DeMont didn't let the experience slow him in the pool or out. In 1972, he was the world record holder in the 1500 meters. He was also the first man to ever swim the 400 meters in less than four minutes. In 1973, he shattered the world record in that event. Four years later, he broke the record again. He was the fastest man in the event for four years, and you're going to try and tell me that he needed his performance enhanced. I just don't buy it. The only way he could've swam any faster was if he was a fish.

DeMont also pioneered what is known as "negative-split swimming." The idea behind negative-split swimming is swimming a faster second half of a race than the first. For all his accomplishments, DeMont was inducted into the International Swimming Hall of Fame.

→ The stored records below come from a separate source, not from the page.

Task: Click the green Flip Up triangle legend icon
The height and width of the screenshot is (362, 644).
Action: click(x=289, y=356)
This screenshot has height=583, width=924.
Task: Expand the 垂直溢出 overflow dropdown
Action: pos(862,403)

There are cases involving athletes that were definitely taking performance enhancers and should have been punished accordingly. Take, for instance, Ben Johnson. In 1988, the Canadian sprinter won gold in the 100 meters at the Seoul Olympics. He had broken the world record thereby earning the mythical title "World's Fastest Human." But afterwards the world learned that Johnson was taking anabolic steroids. He was stripped of his medal and the victory went to American sprinter Carl Lewis.

Johnson made a huge mistake. DeMont just wanted to breathe properly.

When DeMont gave up his medal, he was the first American to do so since Jim Thorpe was forced to give up his medals from the 1912 Olympics in Stockholm. It was discovered after the Games that Thorpe had received money for playing baseball, therefore he was no longer an amateur. Thorpe was considered by many to be the greatest athlete of the first half-century, but it still took the Olympic Committee more than 70 years to give the medals back to the Thorpe family.

DeMont shouldn't have to wait that long.

Craig Degel is a journalism sophomore and assistant sports editor of the Arizona Daily Wildcat.